The core foundation of cryptocurrency security is cryptography. The Peer-to-Peer (P2P) infrastructure that gives cryptocurrencies their decentralized, safe, and essentially anonymous character is created and secured by it.

To help you better understand what makes cryptocurrencies work, we thought it would be a good idea to examine the art and science behind cryptography in the context of cryptocurrencies.

What Is Cryptography?

Suppose you and your buddies used a coded language where you would tack on extra letters or syllables to words to make listeners guess what you were saying. Unintentionally, you were employing cryptography. 

Cryptography is known as the science of encoding and decoding signals so that only the recipient can comprehend what is being sent. Over time, it has found a variety of practical uses, but maybe none more pervasive than digital security.

For example, emails and SMS utilize cryptography to ensure that the message cannot be read even if it is intercepted. It accomplishes this by converting plaintext, which can be read and understood with ease, into unintelligible ciphertext using a cipher. All but the receiver can only make out nonsense. This is so that only they can decipher or decrypt it since only they have a copy of the cipher.

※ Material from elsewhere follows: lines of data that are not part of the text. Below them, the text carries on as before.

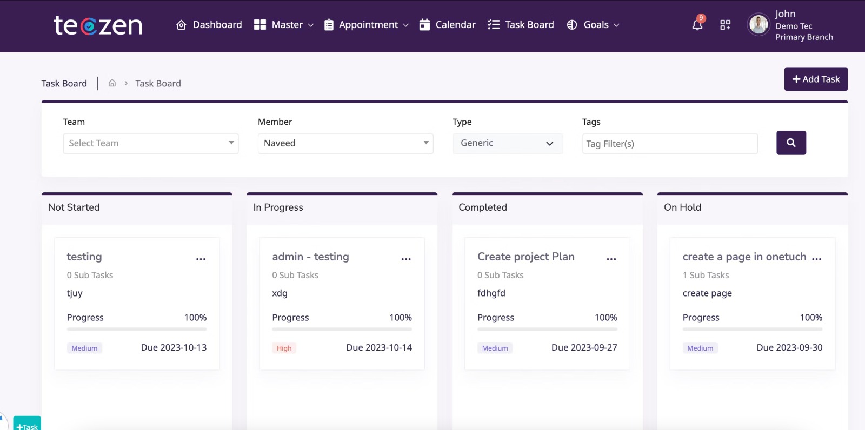Expand the Select Team dropdown
The height and width of the screenshot is (430, 865).
pos(151,143)
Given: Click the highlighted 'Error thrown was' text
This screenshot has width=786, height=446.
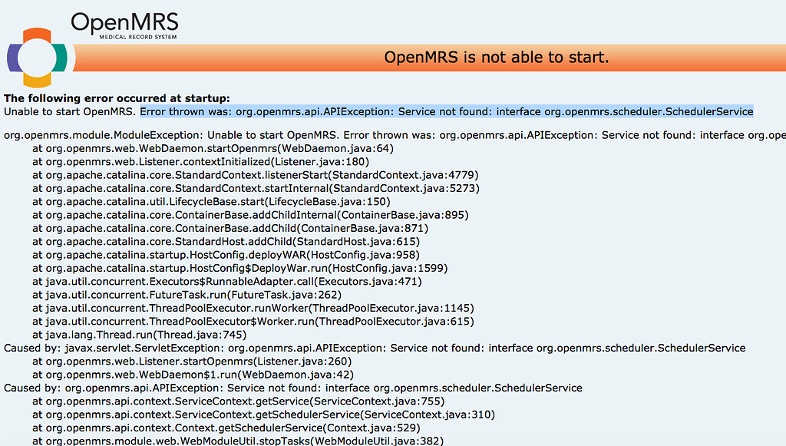Looking at the screenshot, I should (447, 112).
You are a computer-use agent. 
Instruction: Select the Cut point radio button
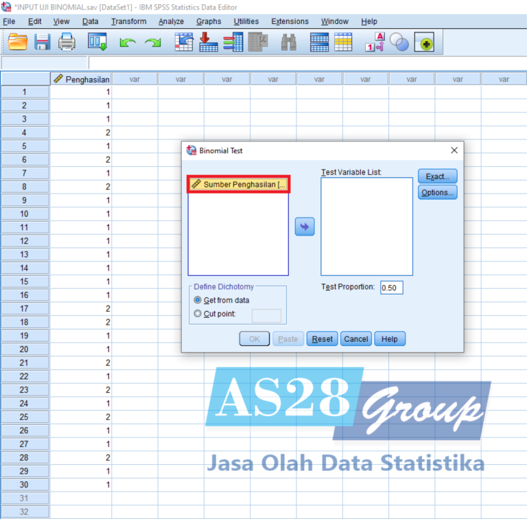pos(198,314)
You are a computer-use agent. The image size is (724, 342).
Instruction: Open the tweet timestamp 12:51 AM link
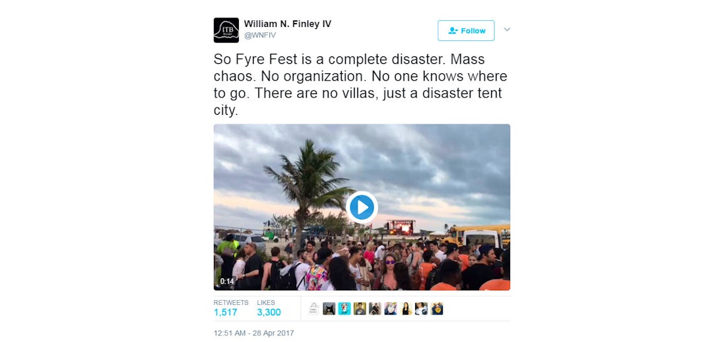[254, 333]
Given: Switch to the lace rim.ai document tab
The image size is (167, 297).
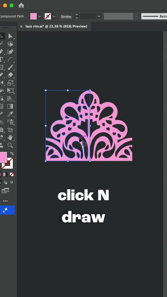Looking at the screenshot, I should [x=56, y=26].
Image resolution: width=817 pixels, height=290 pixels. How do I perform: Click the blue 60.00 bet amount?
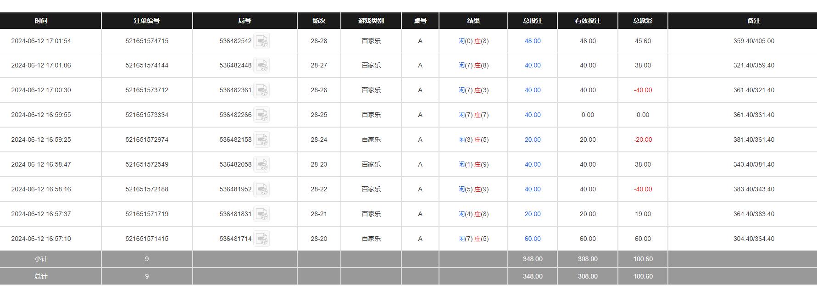pyautogui.click(x=532, y=239)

Cryptography protects participants and transactions in the context of cryptocurrencies, prevents coin duplicate spending, and enables all of this to take place without the need for a centralized authority (like a bank or government) to regulate the system.

Cryptographic Methods 

To maintain security and integrity, cryptocurrencies employ numerous tailored variants of the following three primary cryptographic techniques:

Cryptography using symmetric encryption

This isn’t used very much in the core programs because it is straightforward and quite trivial to crack. 

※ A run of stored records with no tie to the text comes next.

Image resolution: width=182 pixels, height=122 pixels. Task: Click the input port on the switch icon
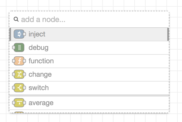point(14,88)
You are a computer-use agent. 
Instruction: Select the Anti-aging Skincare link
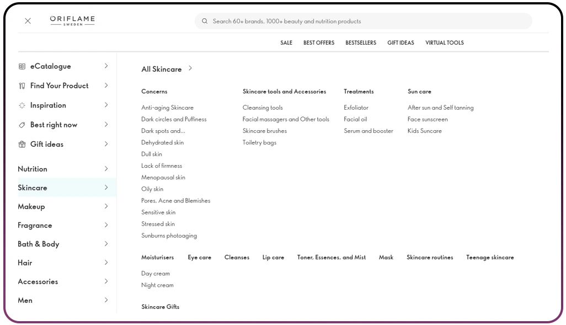click(167, 108)
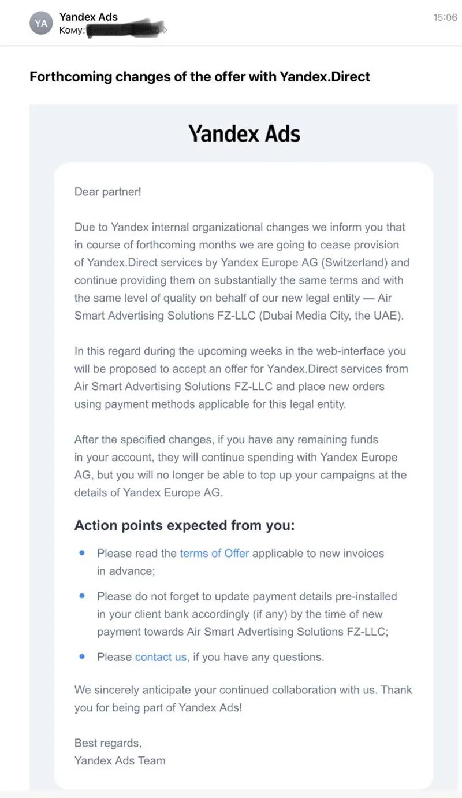Viewport: 462px width, 798px height.
Task: Click 'Action points expected from you:' heading
Action: coord(184,526)
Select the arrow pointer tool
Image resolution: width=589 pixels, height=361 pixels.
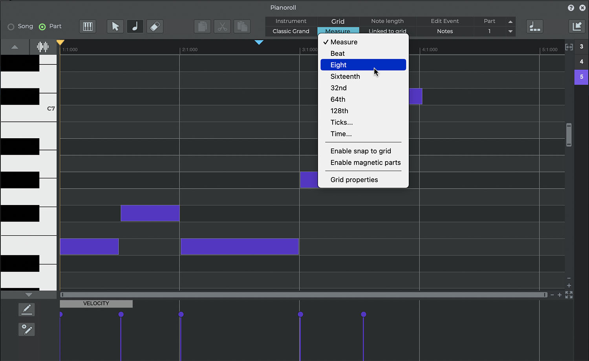point(115,26)
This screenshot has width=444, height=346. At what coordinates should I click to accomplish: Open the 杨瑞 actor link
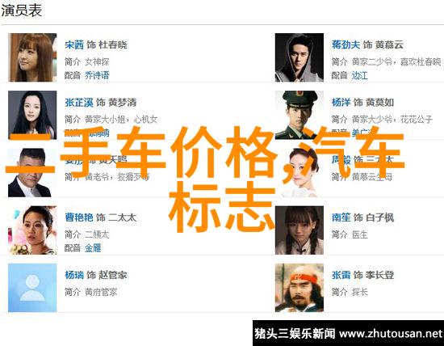74,275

In this case, the data has been encrypted and decrypted using the exact same code, and both parties have copies of the same cipher. It implies that no one listening in can decipher the message. They would only need to decipher one if they were determined to decipher the entire encryption. 

Cryptography using asymmetric encryption

This technique uses one key for encryption and the other for decryption.

Senders and receivers can avoid having to disclose the encryption to one another. Instead, an algorithm generates two keys and transmits one to the sender and one to the receiver. Only the recipient can decrypt it, and only the sender can encrypt it.

Hashing

Cryptographic hash functions utilize difficult mathematical techniques to encrypt data in a way that prevents reverse engineering. This is particularly helpful for turning private keys into public keys and ensuring that public and private keys are matched. 

In order to protect the integrity of the keys, public key encryption, a type of asymmetric encryption cryptography, is frequently used in cryptocurrency transactions.

Encryption of Public Keys

All users of the Bitcoin network receive a private key, which is effectively an extremely secure password from which a connected public key is cryptographically generated.

Your public key is the only piece of information someone needs to send you Bitcoin, so you may freely share it with anyone. But the private key is necessary in order to access that money. The fact that Bitcoin has a solution to the double-spend issue is part of what makes it innovative. 

Your private key is used to produce your public key through a process known as “hashing,” which entails running a string of data through an algorithm. No one will be able to deduce your private key from your public key since it is very difficult to reverse this procedure. The network is aware that your Bitcoins belong to you and will continue to do so as long as you have access to your private key since your public and private keys are connected.

The irreversibility of Bitcoin transactions is another drawback of eliminating a middleman (after all, there is no credit card company to call if you make a mistake). Permanent transactions are a crucial component of the solution to the double spend issue. Hence this is a feature rather than a defect.